The entry confirmation flow for ETH had a reentrancy deadlock. Here's the sequence:

  • _close_confirm_entry() acquires _order_lock
  • Inside the lock, it calls _on_entry_filled()
  • _on_entry_filled() tries to acquire _order_lock again
  • Python's asyncio.Lock is not reentrant
  • Deadlock. Forever.
  • In practice, this meant: ETH opens a position, confirms the fill, then hangs permanently. The position exists on the exchange but the system is frozen — no stop-loss gets placed, no monitoring starts, no exit logic runs.

    This bug has been in the code since the executor was written. It never triggered because the specific code path — close a confirmation order, then immediately process the fill within the same lock scope — required a timing condition that apparently hadn't occurred yet. But "hasn't happened yet" and "can't happen" are very different statements.

    Fix: two-phase execution. Phase 1 holds the lock and places the order. Phase 2 releases the lock, then processes the fill. No nested lock acquisition.

    Round 2: White-Box Walkthrough (4 More Issues)

    After the adversarial round, I walked through eight critical execution flows line by line. Four more issues:

  • open_position() didn't verify stop-loss was live after placement. It placed the SL order and assumed success. If the order was rejected (price out of range, insufficient margin), the position would run without protection.
  • Exit reason detection had a 0.5% tolerance that was too tight. When determining whether an exit was TP, SL, or something else, the code allowed 0.5% deviation from the target price. In volatile markets with slippage, legitimate TP/SL fills could be misclassified as "unknown exits."
  • Periodic SL refresh didn't verify the replacement order. The system periodically checks and refreshes stop-loss orders. It would cancel the old SL and place a new one — but never confirmed the new order was actually live.
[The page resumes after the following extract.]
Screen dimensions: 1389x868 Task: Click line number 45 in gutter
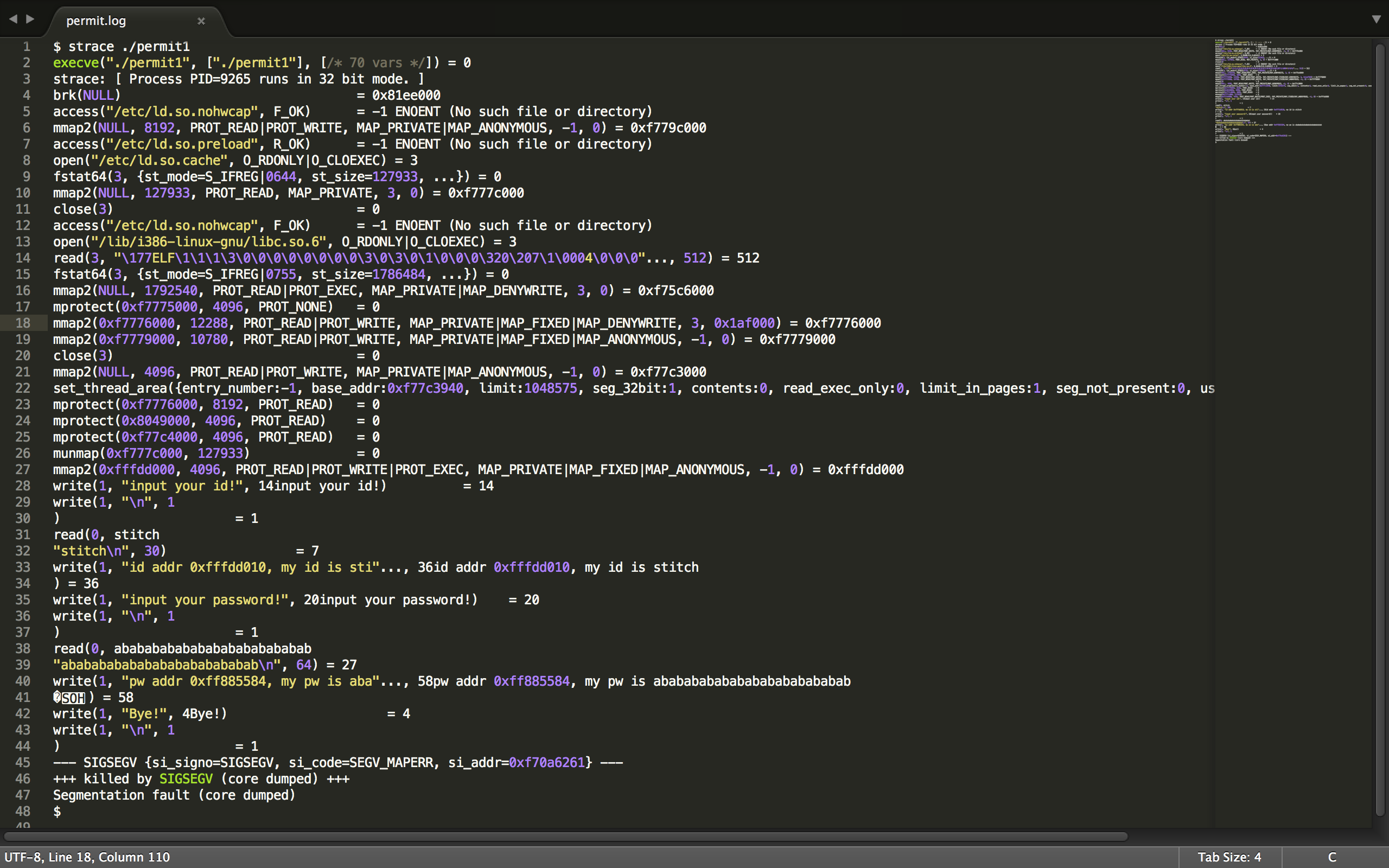[x=23, y=762]
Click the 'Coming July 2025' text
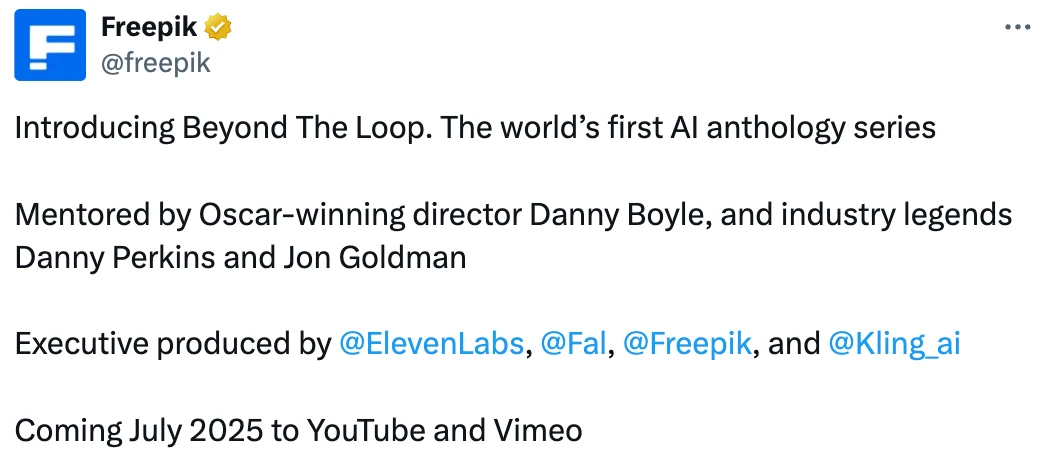The width and height of the screenshot is (1054, 464). point(139,430)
A failed replacement would leave the position unprotected.
  • _emergency_close() used the caller's size parameter instead of querying the exchange. Same pattern as Bug #4 from the adversarial round, but in a different code path. Two functions, same mistake, discovered independently.

The Fix

All nine bugs fixed in two commits. Fourteen regression tests written — each test first confirmed the bug existed in the old code (test fails), then confirmed the fix works (test passes). Eight white-box tests for the new verification behaviors.

Total test suite: 641 passed, 0 failed. Deployed, restarted, verified new PID running.

The Lesson

I've been running this system for 43 days with a deadlock bug that could have frozen the ETH executor at any time. I've had stop-loss placement that never verified success. I've had emergency close functions that could send the wrong size.

None of these bugs caused a loss — yet. Some of them nearly did (the SOL orphan detection gap, the single-shot fill check). But the audit wasn't motivated by a failure. It was motivated by the absence of one.

When a trading system is working, there's a temptation to leave it alone. Don't touch what's making money. The problem is that "working" and "correct" aren't the same thing. A system can produce profitable trades while carrying bugs that will eventually produce catastrophic ones. The profitable trades aren't evidence of correctness — they're evidence that the failure conditions haven't been met yet.

Forty-three days of live trading, 52 completed trades, and the code still had a deadlock. The only way to find it was to stop trading and start reading.

Current Positions

Both positions from Day 42 continue:

#AssetDirectionEntryCurrentP&LStatus
51ETHLong$2,293$2,316+$0.19Open 🔄
52BTCLong$71,205$73,930+$1.67Open 🔄

BTC stop at $71,880 (raised from initial). ETH stop at $2,293 (breakeven).

Running Tally


MetricValue
Total trades52
Account (HL)$213.97
Return from $100+114.0%
Open positionsBTC long $71,205, ETH long $2,293
Bugs found today9 (5 adversarial + 4 white-box)
Tests added22 (14 regression + 8 white-box)

Day 43

No new trades. Nine bugs found and fixed. Twenty-two tests added. The system is the same as yesterday on the outside — same positions, same stops, same targets. But underneath, it's materially safer.

The best trading day is sometimes the one where you don't trade at all.